In 1885, Morton’s birthday became a
state holiday we all just noted called “Arbor Day.” A statue of
him, paid for in part by the pennies, nickels and dimes of school
children from all over the world, now stands in Nebraska City.
Arbor Day is celebrated throughout our land, and when you join the
National Arbor Day Foundation you get 10 free tree seedlings that
may or may not belong in your area.
There are or were
prairies in most of our nation, not just the plains states.
Prairies used to dominate the San Francisco Bay region, but as
Arbor Day euphoria swept west, locals planted trees —
including eucalyptus, America’s biggest weed — thereby
wiping out native ecosystems. By 1949, the trees had killed off the
remnant population of the prairie-dependent Xerces blue butterfly,
making the Presidio of San Francisco — an old Spanish
garrison — the site of the first documented butterfly
extinction in North America.
In 2002, American Forests,
the nation’s oldest conservation organization, and its
“Global ReLeaf” partners, which included such spewers of
tree-killing and greenhouse gases as Conoco, Arco Foundation,
Baltimore Gas and Electric, Edison Electric Institute, Metropolitan
Edison, Texaco, Octane Boost Corp., and Pennsylvania Electric,
reached their goal of planting 20 million trees across the United
States. There was little thought about what species belonged where
and no recognition that lots of places had too many trees already.

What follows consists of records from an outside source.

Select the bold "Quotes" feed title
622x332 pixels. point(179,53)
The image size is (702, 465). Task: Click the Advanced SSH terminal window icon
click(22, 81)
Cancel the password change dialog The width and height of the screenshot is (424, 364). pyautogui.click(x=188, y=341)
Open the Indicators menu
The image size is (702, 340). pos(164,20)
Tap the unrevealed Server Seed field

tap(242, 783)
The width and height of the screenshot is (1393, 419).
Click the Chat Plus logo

Sandra Ross, director of the conservation group Health
& Habitat of Mill Valley, Calif., wanted to sign up for Global
ReLeaf but couldn’t extract a promise from organizers to
plant only indigenous trees, and only in areas that used to have
trees.
“I have trouble talking to these people who have
this wonderful enthusiasm for planting trees,” she told me. “Most
of them don’t have any idea of site-endemic situations.
‘We’re gonna plant trees!’ they’ll say, and
I’ll ask what kind. And they’ll say, ‘I
don’t know; they’re in little pots.’ Mill Valley
(in the Bay area) doesn’t need a tree-planting program. It
needs a tree-removal program.”
Just such a program is
under way at the 3,334-acre Union Slough National Wildlife Refuge
near Titonka, Iowa, where the U.S. Fish and Wildlife Service is
trying to restore a tiny piece of tallgrass prairie, a globally
endangered ecosystem supporting 300 plant species per acre and
critically important to vanishing grassland birds.
But
when managers suggested cutting and burning invasive trees, the
public accused them of “playing God” and initiating “a scorched
earth policy.” School kids blitzed them with e-mails, begging them
to desist from arboricide. With the kind of courage that
doesn’t get recognized enough in federal service, the staff
forged ahead, cutting, burning and educating where it could.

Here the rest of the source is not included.